I’ve known Judy my whole life… but when her father (my grandpa) passed away we became close… maybe not close as others… but for me? Who is so “lone wolf” it was very close… I admired the woman… I love the woman… I have done service with her… The most recent being a nursing home phone call program she put together…. oh have I laughed with her… our appreciation of mischief and irony are so well aligned…

And now whatever way our stories end. I know you have rewritten mine By being my friend…. Who can say if I’ve been changed for the better. But Because I knew you…I have been changed for good

“For Good” Wicked Musical Soundtrack

I’ll share a few times we have made each other laugh… and leaned on each other.

To say we related to each other may be a given..

And I will share a few photos of the many we have… because you can see what I mean… about her being so beautiful… so clever and witty… so loved.

When my time comes… as it will… because that is part of living… I sincerely hope people are as peaceful about it… as I am for Judy… I hope I have lived so well… and always have that next trip planned out overseas already… like she. I hope my life leaves them no doubt that it was such a well lived adventure… that though they may miss me… I didn’t miss out on anything.
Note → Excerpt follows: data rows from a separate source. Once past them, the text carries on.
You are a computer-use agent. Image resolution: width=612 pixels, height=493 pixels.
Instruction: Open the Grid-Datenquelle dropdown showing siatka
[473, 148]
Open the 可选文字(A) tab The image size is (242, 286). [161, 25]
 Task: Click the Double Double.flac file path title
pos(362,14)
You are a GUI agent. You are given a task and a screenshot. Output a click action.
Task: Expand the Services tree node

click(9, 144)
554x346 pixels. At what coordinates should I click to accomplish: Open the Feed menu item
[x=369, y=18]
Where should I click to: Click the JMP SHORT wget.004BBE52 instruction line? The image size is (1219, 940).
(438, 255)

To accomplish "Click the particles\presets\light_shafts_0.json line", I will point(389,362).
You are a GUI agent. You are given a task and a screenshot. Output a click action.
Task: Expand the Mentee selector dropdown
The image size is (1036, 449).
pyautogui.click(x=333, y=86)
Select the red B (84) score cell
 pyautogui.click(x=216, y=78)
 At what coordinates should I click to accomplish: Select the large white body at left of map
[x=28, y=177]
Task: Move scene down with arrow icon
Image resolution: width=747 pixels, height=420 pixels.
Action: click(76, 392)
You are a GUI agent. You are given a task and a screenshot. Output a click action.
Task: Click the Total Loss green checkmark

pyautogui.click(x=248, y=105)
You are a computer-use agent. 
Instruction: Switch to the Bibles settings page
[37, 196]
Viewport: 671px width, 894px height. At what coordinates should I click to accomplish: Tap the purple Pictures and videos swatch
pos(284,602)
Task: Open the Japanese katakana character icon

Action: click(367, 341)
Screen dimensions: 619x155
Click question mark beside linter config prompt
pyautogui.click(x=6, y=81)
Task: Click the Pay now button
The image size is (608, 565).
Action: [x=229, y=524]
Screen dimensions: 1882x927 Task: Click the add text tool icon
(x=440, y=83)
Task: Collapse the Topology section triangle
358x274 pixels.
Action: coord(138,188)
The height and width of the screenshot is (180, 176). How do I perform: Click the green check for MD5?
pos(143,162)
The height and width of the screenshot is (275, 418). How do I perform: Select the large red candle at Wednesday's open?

I hope my life is so well lived, that the conversations they have with me are about gratitude for each other, admiration and love, Like She.

Sometimes… the best days of your life still happen… even in a Pandemic

Globally, as of, 18 September 2020, there have been 30,055,710 confirmed cases of COVID-19, including 943,433 deaths, reported to WHO.

The 13th of September was one of those days…. My son… my only birth child … informed his beautiful fiancé that his mom wouldn’t wear a dress to their wedding… he was just helping her with expectations… so I bought a formal gown… cause I can… but they never mentioned shoes??

They had the most touching wedding – outside- under a glaring sun…. the attendees were mostly in their wedding party… there were less than 10 more in the audience… Pandemic

and then we danced… like our souls and lives depended on it… it was magical

Then I spent the next day (My 47th Birthday) sitting/ laying on ice… thanks tumor leg… LOL

And now we quarantine… incase we were not careful enough… incase we got the virus … so we do not spread it… and the timing is good… because we are at the start of the second wave… and the prediction models make the first one look like a practice one…. Also- We get flu shots… because you can have two viruses at once… how would you ever survive that?